Apache Hudi (Hadoop Upserts Deletes and Incrementals) is a data management framework that helps efficiently store, update, and query large datasets on cloud storage like Amazon S3, HDFS, or Google Cloud Storage.

Why do we need Apache Hudi?

Normally, big data storage (like Hadoop or data lakes) is designed for appending new data, but it struggles with:

Updating existing data (e.g., correcting errors in a dataset).
Deleting specific records (e.g., for compliance reasons like GDPR).
Efficient real-time querying (querying recent changes fast).

Hudi solves these issues by adding capabilities like upserts (update + insert), deletes, and incremental processing on top of big data storage.

Key Features of Apache Hudi:

Upserts & Deletes – You can update and delete records instead of just appending new ones.
Incremental Processing – Process only the changed data instead of scanning everything.
Snapshot Isolation – It keeps track of versions of data so queries always get consistent results.
Optimized Querying – Works well with Apache Spark, Presto, Hive, and Trino for fast analytics.

Example Use Case:

Imagine you are storing bank transactions in a data lake.
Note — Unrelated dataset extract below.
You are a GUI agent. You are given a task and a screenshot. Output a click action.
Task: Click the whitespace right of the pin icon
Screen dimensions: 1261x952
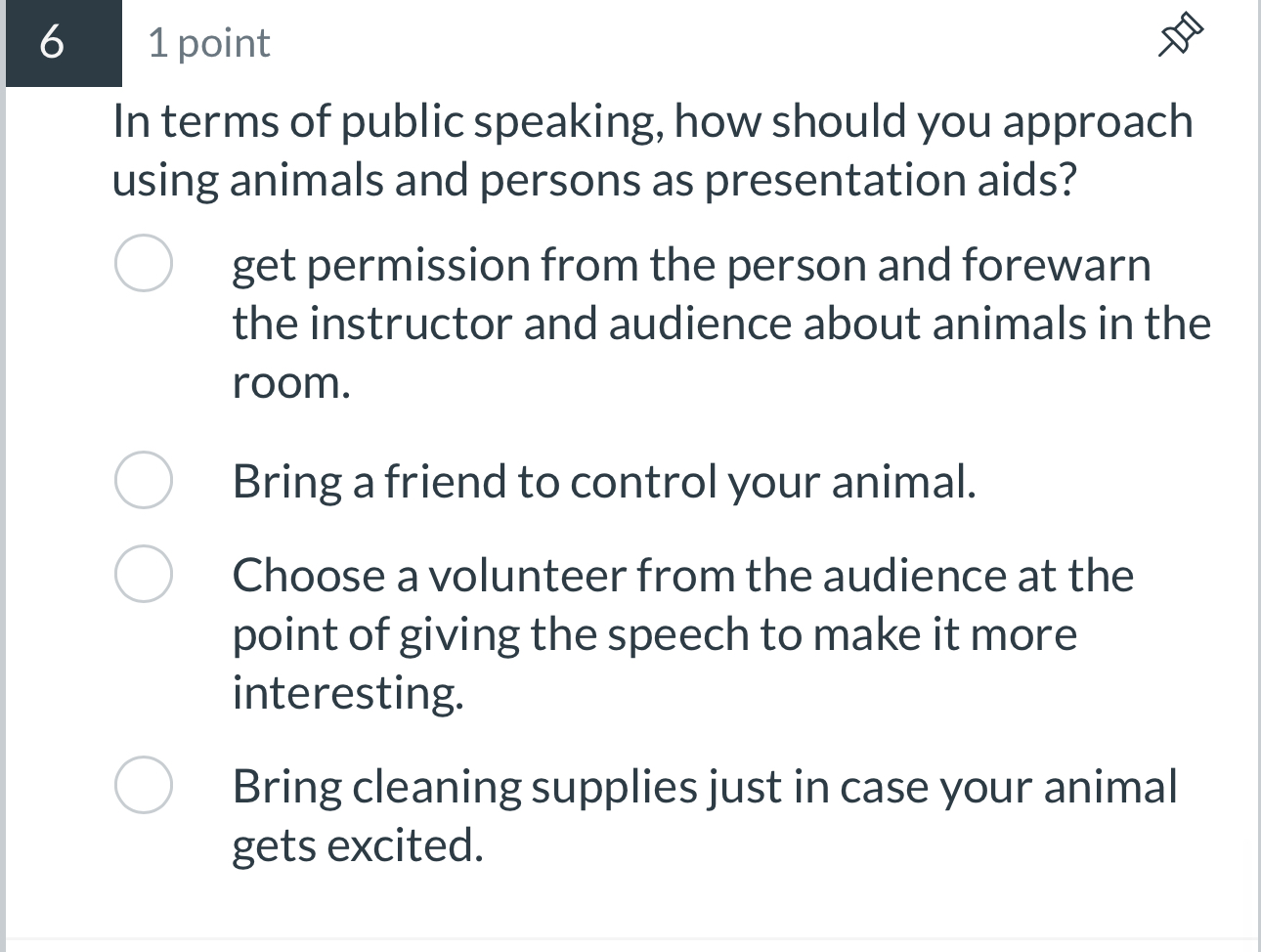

If a customer disputes a transaction, you need to update it.

Without Hudi: You might have to rewrite the whole dataset, which is slow.
With Hudi: You can upsert just the updated transaction efficiently.

How Apache Hudi Stores Data:

Hudi has different storage modes based on your needs:

Copy-on-Write (COW) – Every update creates a new version of the data file (good for analytics).
Merge-on-Read (MOR) – Stores changes separately and merges them later for fast updates (good for real-time queries).
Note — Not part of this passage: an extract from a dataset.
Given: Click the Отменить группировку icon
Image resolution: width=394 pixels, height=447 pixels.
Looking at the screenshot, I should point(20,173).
1. Apache Hudi Architecture

Hudi provides three key layers:

Storage Layer – Uses Parquet (for columnar storage) and Avro (for record-based updates).
Indexing Layer – Uses Bloom Filters, Hash Index, or HBase for efficient lookups and updates.
Query Layer – Works with Apache Spark, Presto, Trino, Hive, and Flink for analytics.

Hudi works with batch and streaming data using Apache Spark, Flink, or Hive as the processing engine.

2. Storage Formats in Apache Hudi

Hudi supports two main storage modes:

a) Copy-on-Write (COW)

Each update creates a new version of the Parquet file (no separate delta logs).
Good for batch processing and analytical queries (since files are optimized for reading).
Downside: Slower writes because files must be rewritten.

b) Merge-on-Read (MOR)

Updates are stored as Avro logs, and periodically merged into Parquet files.
Good for real-time analytics where fast writes and low-latency queries are required.
Downside: Read queries need to merge data from logs, which can add overhead.

Feature	Copy-on-Write (COW)	Merge-on-Read (MOR)
Write Speed	Slower (due to rewriting files)	Faster (writes to delta logs)
Read Speed	Faster (optimized Parquet files)	Slower (log merging required)
Best for	Batch analytics	Streaming & real-time updates

3. Indexing in Hudi (How Upserts Work Efficiently)

Since updating and deleting records in a data lake is not native to traditional data formats like Parquet, Hudi uses indexing to efficiently find records that need updates.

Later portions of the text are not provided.